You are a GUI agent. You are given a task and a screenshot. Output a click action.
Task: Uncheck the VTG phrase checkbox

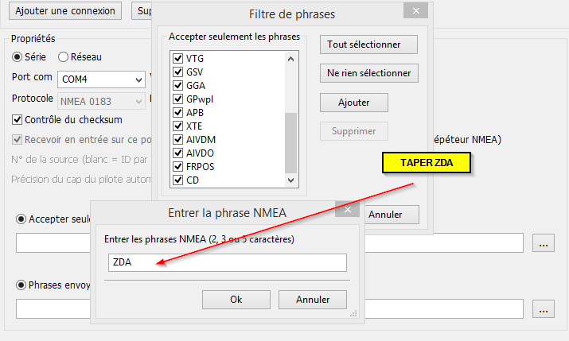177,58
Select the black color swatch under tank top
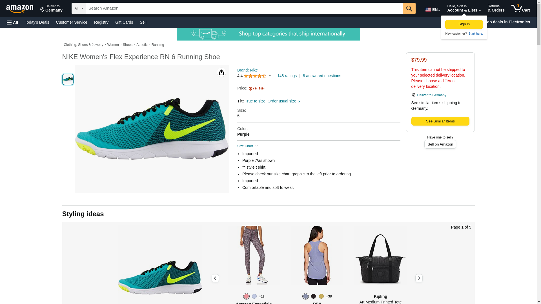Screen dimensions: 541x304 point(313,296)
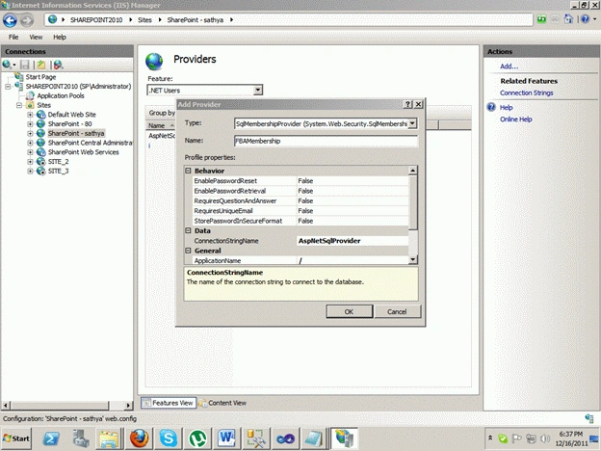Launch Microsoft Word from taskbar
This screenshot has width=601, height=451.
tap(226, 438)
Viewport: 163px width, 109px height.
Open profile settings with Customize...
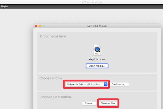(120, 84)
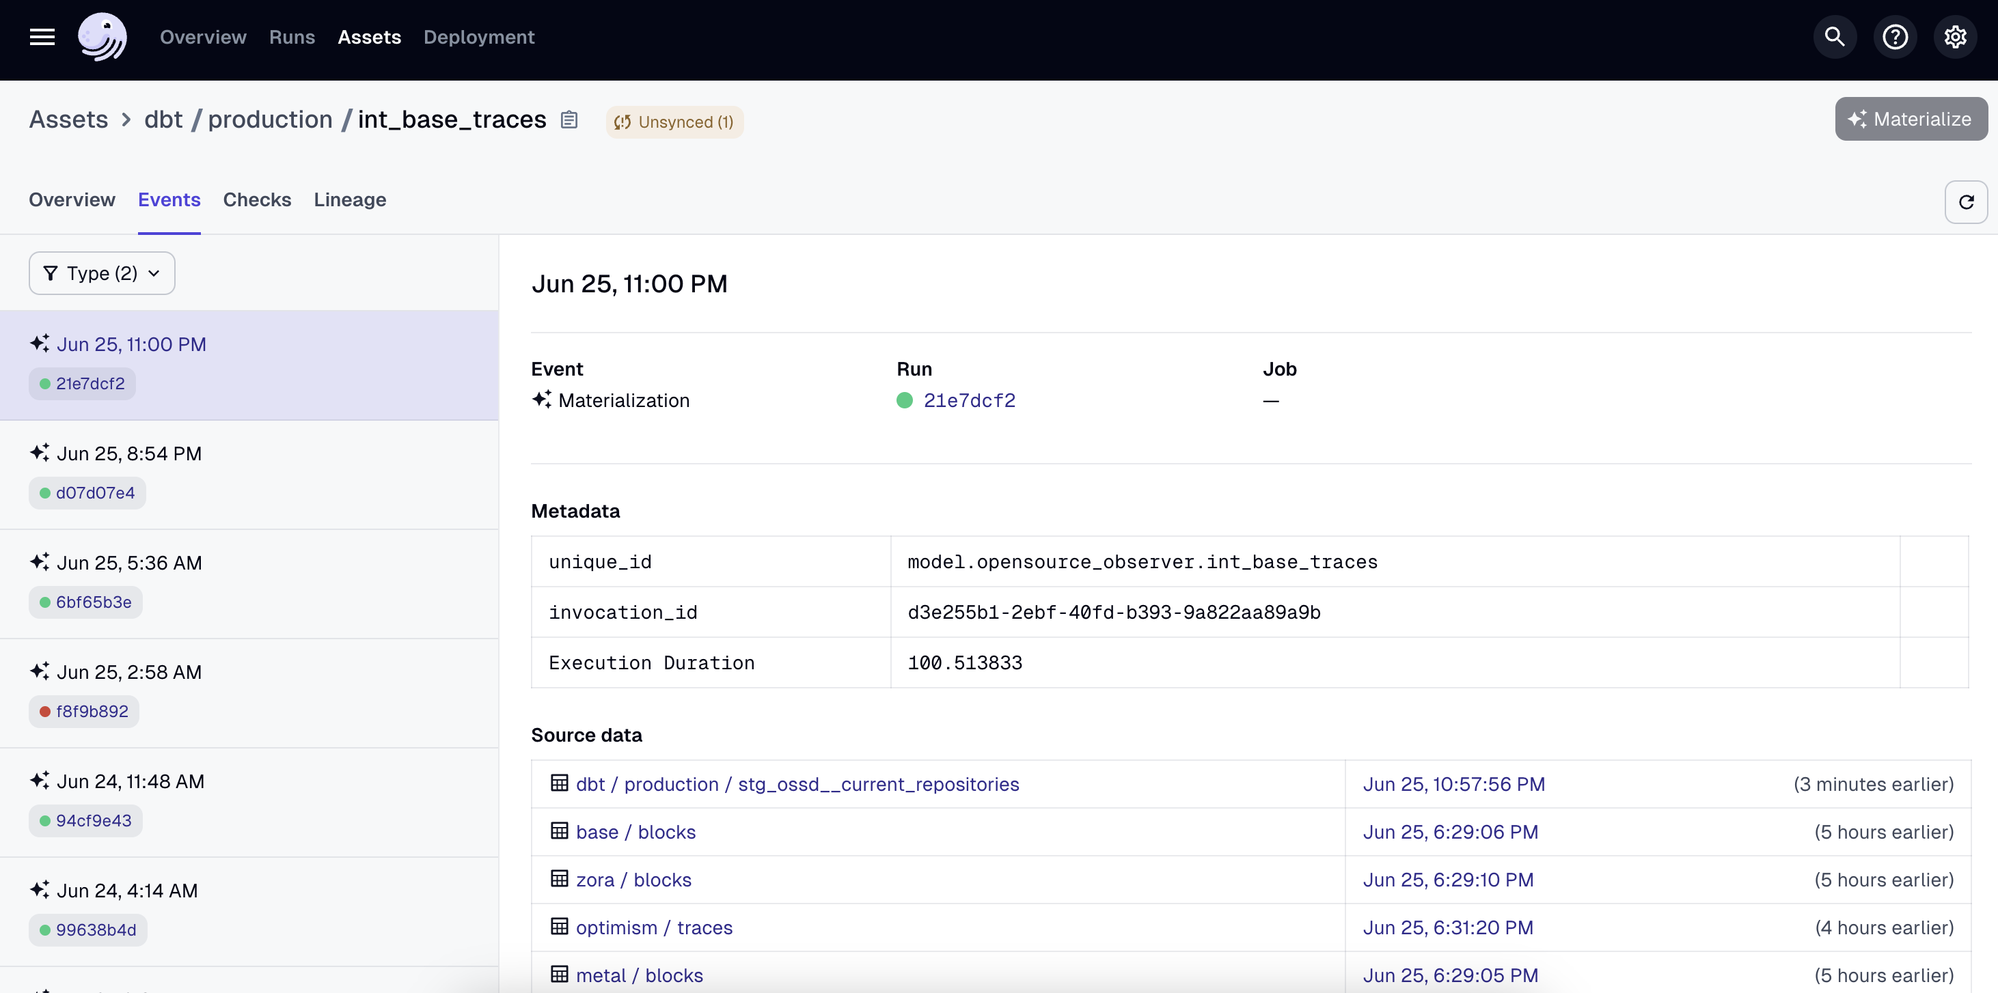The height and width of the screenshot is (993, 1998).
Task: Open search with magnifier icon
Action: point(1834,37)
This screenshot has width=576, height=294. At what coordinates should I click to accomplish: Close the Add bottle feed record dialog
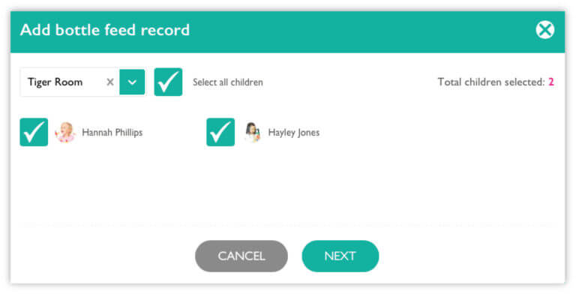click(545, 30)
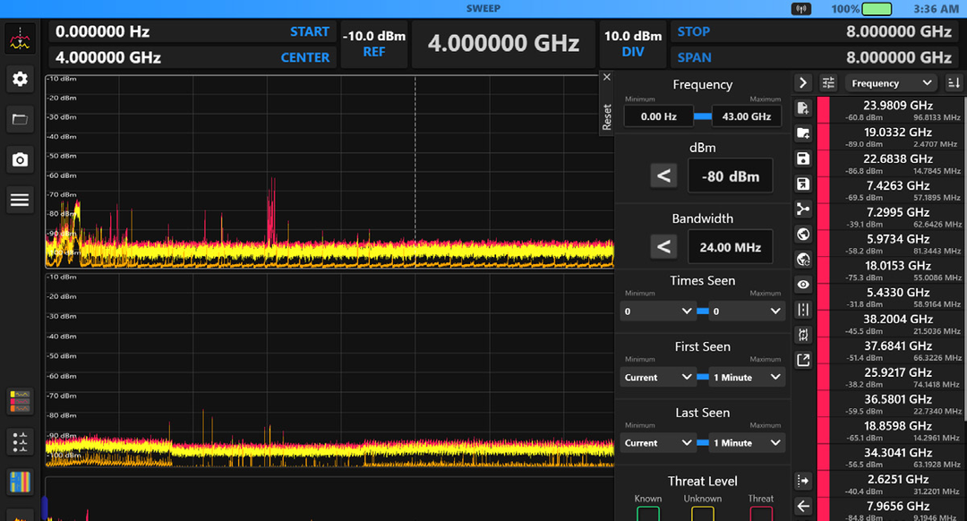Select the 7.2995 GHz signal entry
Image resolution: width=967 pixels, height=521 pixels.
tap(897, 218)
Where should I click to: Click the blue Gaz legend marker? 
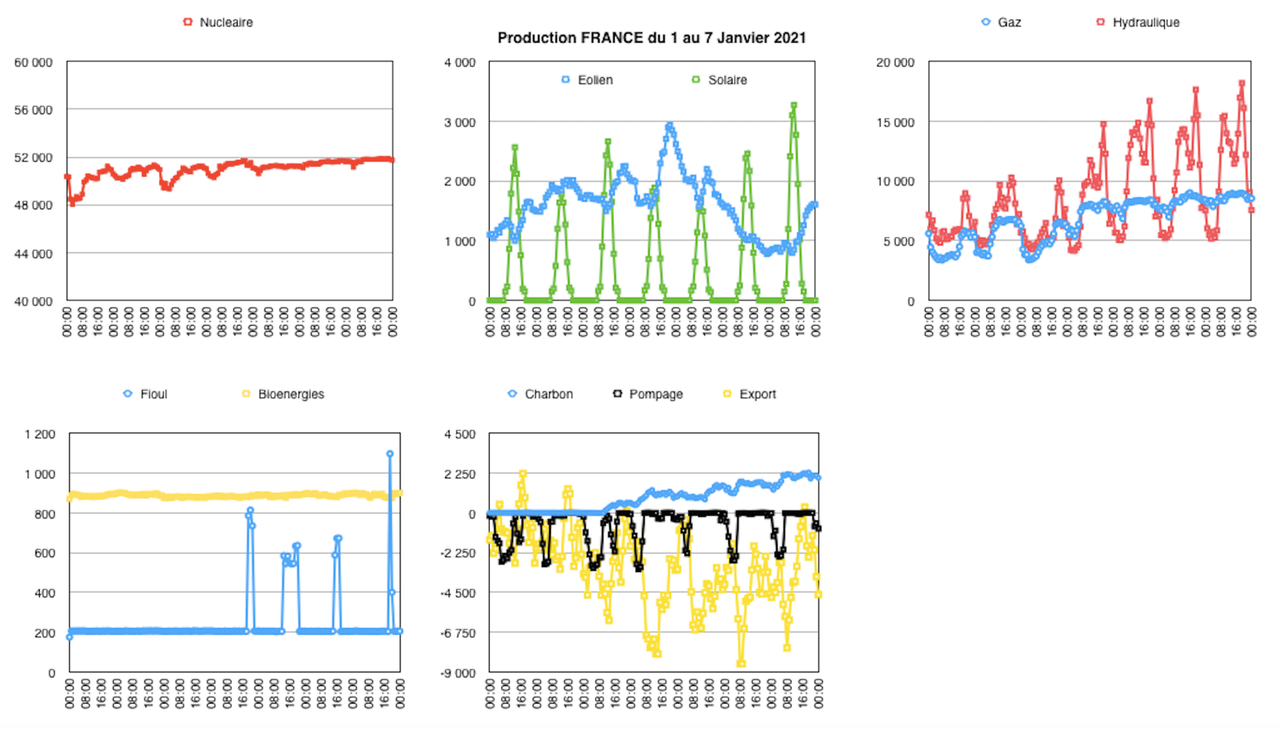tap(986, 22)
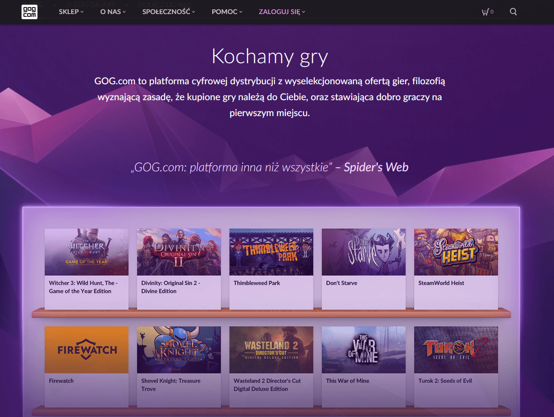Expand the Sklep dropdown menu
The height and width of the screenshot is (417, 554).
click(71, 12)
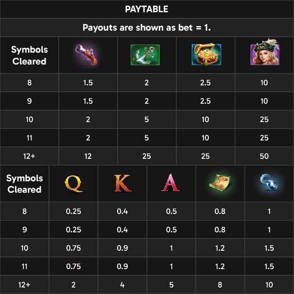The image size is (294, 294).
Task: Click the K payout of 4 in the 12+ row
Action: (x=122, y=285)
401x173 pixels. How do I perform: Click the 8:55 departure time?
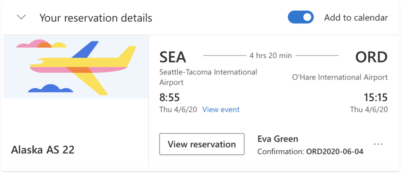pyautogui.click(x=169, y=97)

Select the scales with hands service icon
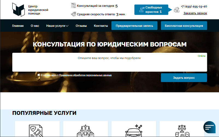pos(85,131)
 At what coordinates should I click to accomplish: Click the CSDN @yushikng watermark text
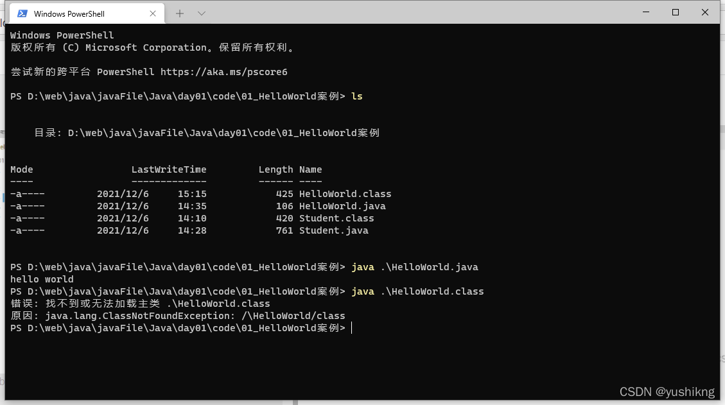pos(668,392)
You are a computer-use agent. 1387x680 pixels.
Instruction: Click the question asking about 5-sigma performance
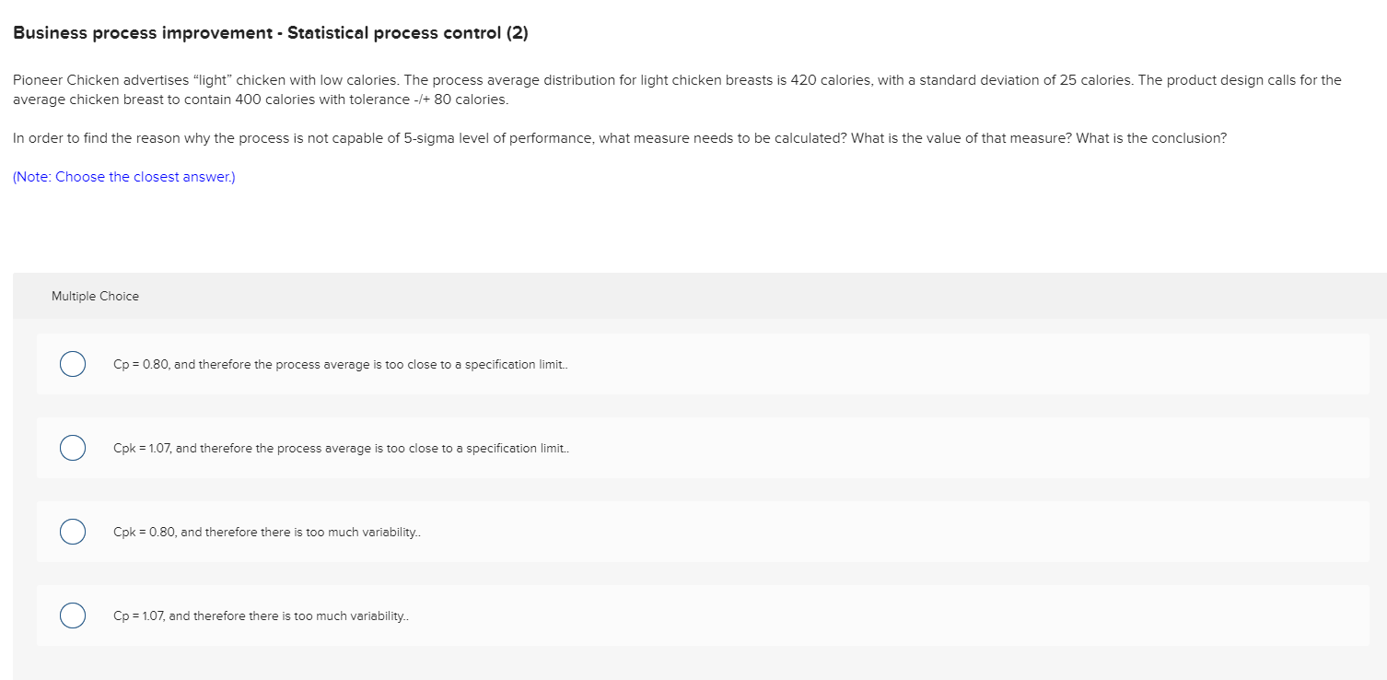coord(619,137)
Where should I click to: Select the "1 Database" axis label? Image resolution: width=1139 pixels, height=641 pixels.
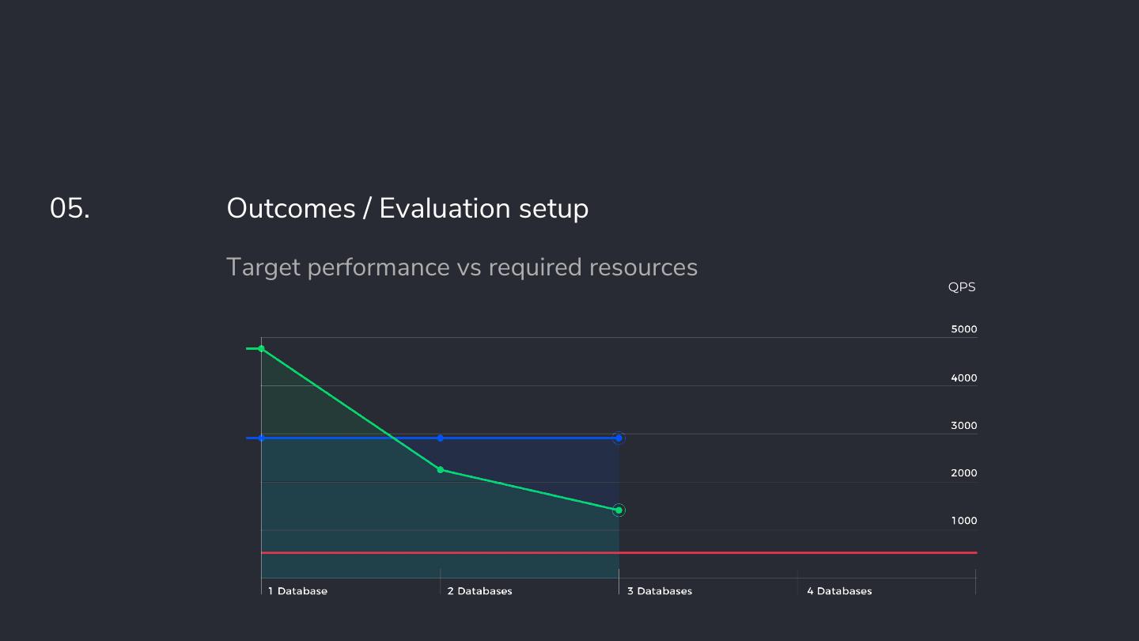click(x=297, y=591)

-- -- --

### AIM
Reproduce every one of the records above word for word, leaving out the pictures.

### RIGHT ANSWER
You are a GUI agent. You are given a task and a screenshot. Output a click action.
Task: Uncheck the VTG phrase checkbox

177,58
Select the black color swatch under tank top
Screen dimensions: 541x304 point(313,296)
Launch Microsoft Word from taskbar
This screenshot has width=601, height=451.
tap(226, 438)
Viewport: 163px width, 109px height.
Open profile settings with Customize...
(120, 84)
The height and width of the screenshot is (993, 1998).
Task: Open search with magnifier icon
Action: point(1834,37)
This screenshot has width=576, height=294. At what coordinates should I click to accomplish: Close the Add bottle feed record dialog
click(545, 30)
Select the 7.2995 GHz signal entry
Image resolution: width=967 pixels, height=521 pixels.
tap(897, 218)
Where should I click to: Click the blue Gaz legend marker? 
tap(986, 22)
Expand the Sklep dropdown menu
The height and width of the screenshot is (417, 554).
click(71, 12)
The image size is (294, 294).
Task: Click the K payout of 4 in the 12+ row
Action: (x=122, y=285)
401x173 pixels. How do I perform: Click the 8:55 departure time?
pyautogui.click(x=169, y=97)

Select the scales with hands service icon
pos(85,131)
 At what coordinates should I click to accomplish: Click the CSDN @yushikng watermark text
pos(668,392)
You are a computer-use agent. 1387x680 pixels.
Instruction: Click the question asking about 5-sigma performance
coord(619,137)
Where should I click to: Select the "1 Database" axis label? Image resolution: width=1139 pixels, height=641 pixels.
click(x=297, y=591)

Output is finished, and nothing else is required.